Repeat only the stretch of lines below that runs from the line with "Enable the Automation Stitch toggle" through the line with "This screenshot has width=1131, height=772.", unaltered.

[MATERIAL PROVIDED]:

▬▬▬▬▬▬▬▬▬▬

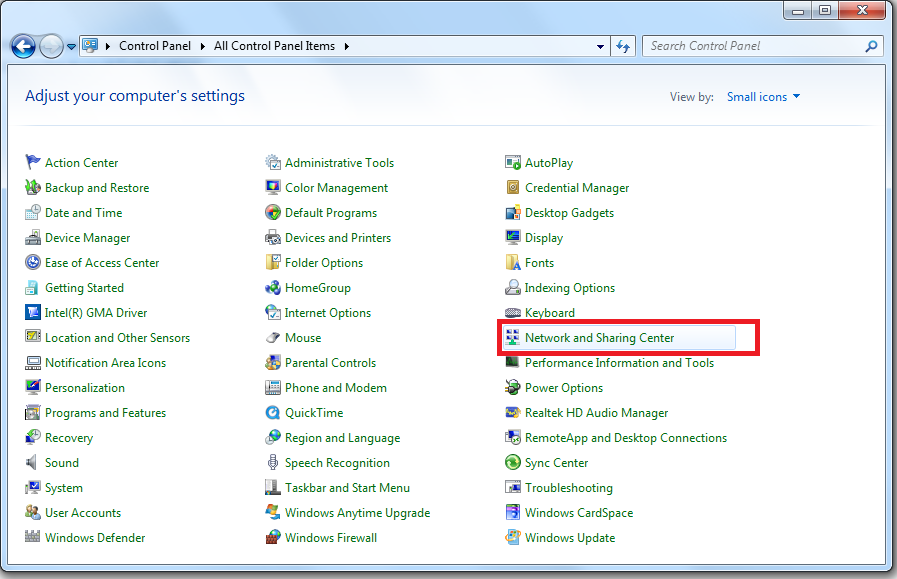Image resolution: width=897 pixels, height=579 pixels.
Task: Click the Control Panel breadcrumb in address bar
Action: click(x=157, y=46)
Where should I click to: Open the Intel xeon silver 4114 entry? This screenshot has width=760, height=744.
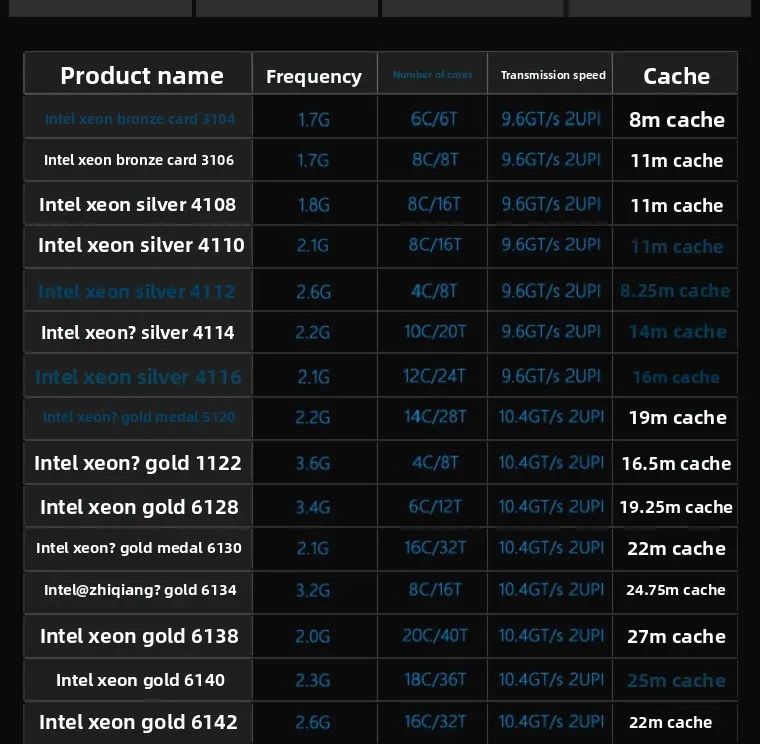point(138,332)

▬▬▬▬▬▬▬▬▬▬

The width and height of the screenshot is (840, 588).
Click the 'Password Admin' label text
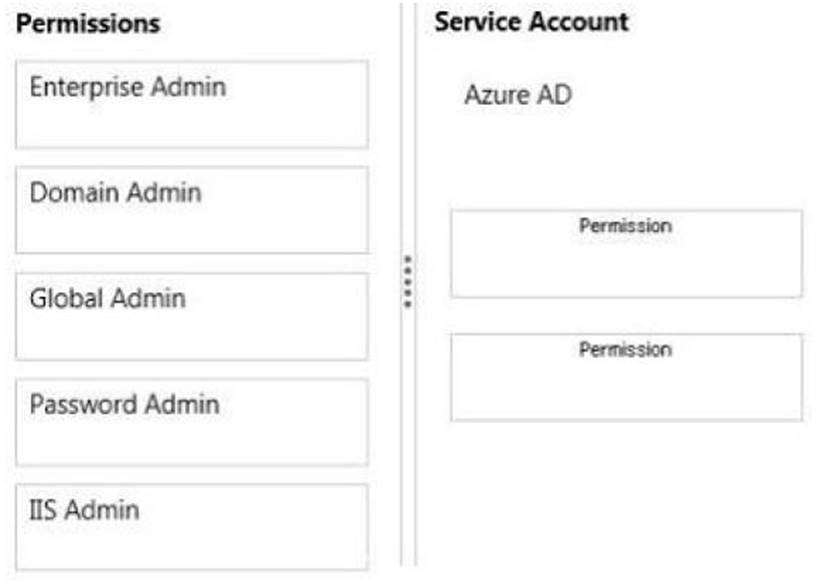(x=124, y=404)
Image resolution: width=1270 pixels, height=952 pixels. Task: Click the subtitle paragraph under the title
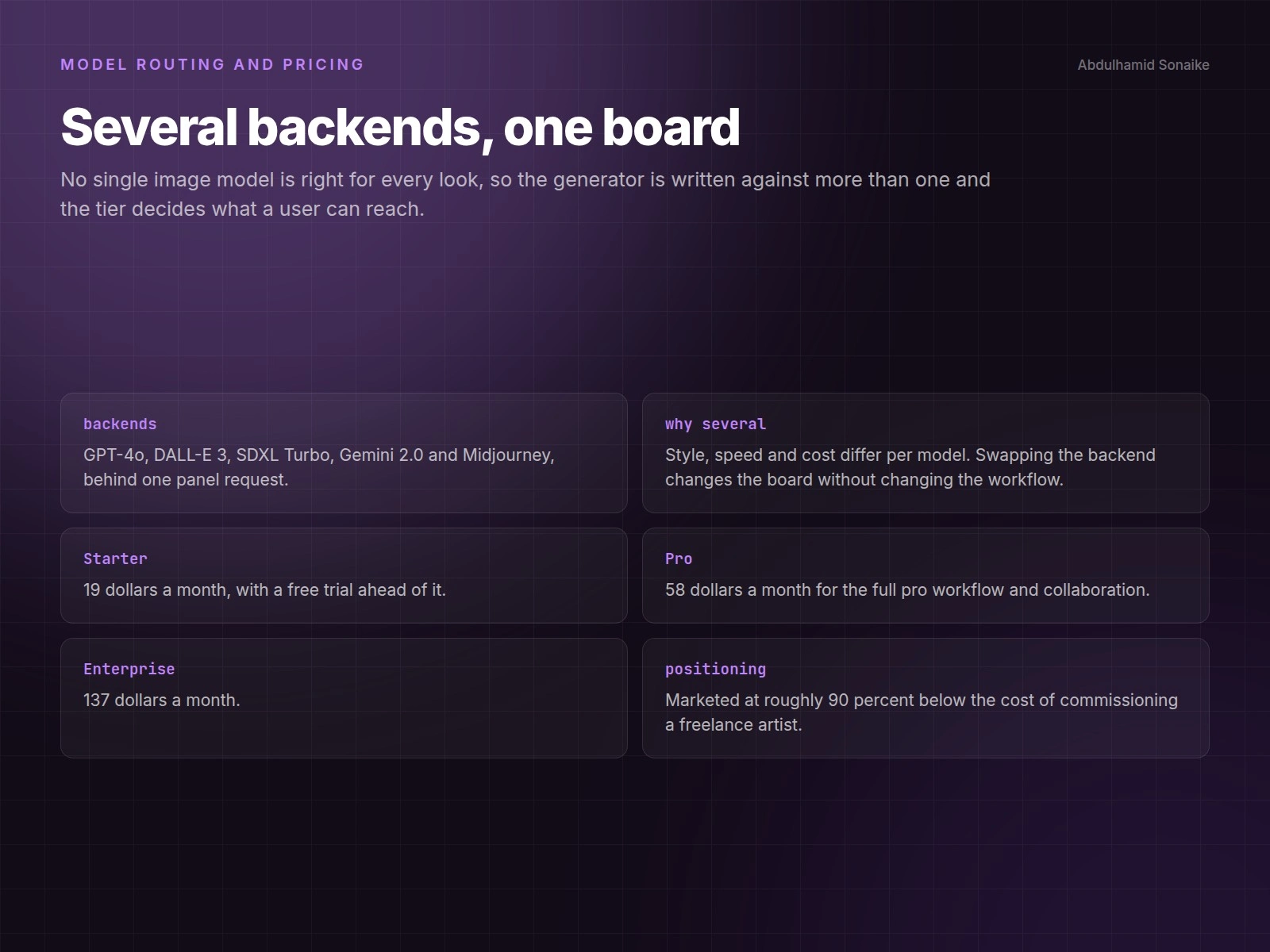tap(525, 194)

▬▬▬▬▬▬▬▬▬▬

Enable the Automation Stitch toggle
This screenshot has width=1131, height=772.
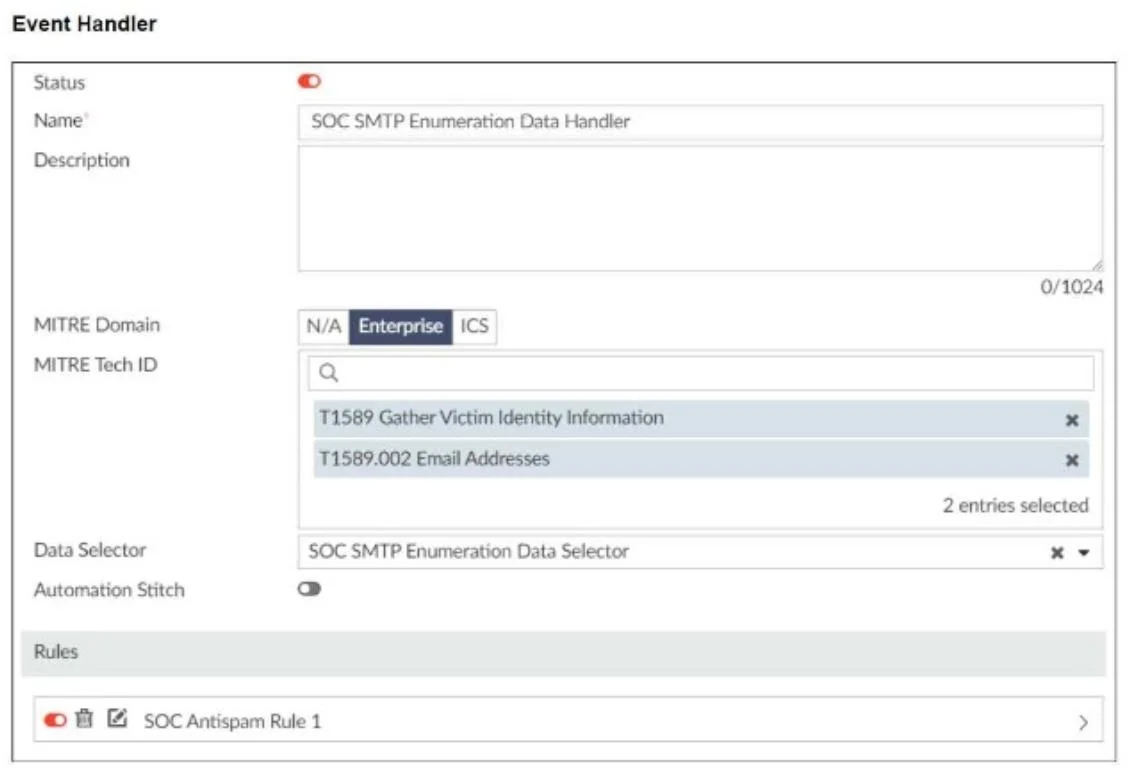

▬▬▬▬▬▬▬▬▬▬

[RESULT OF THIS EXERCISE]:
Enable the Automation Stitch toggle
This screenshot has width=1131, height=772.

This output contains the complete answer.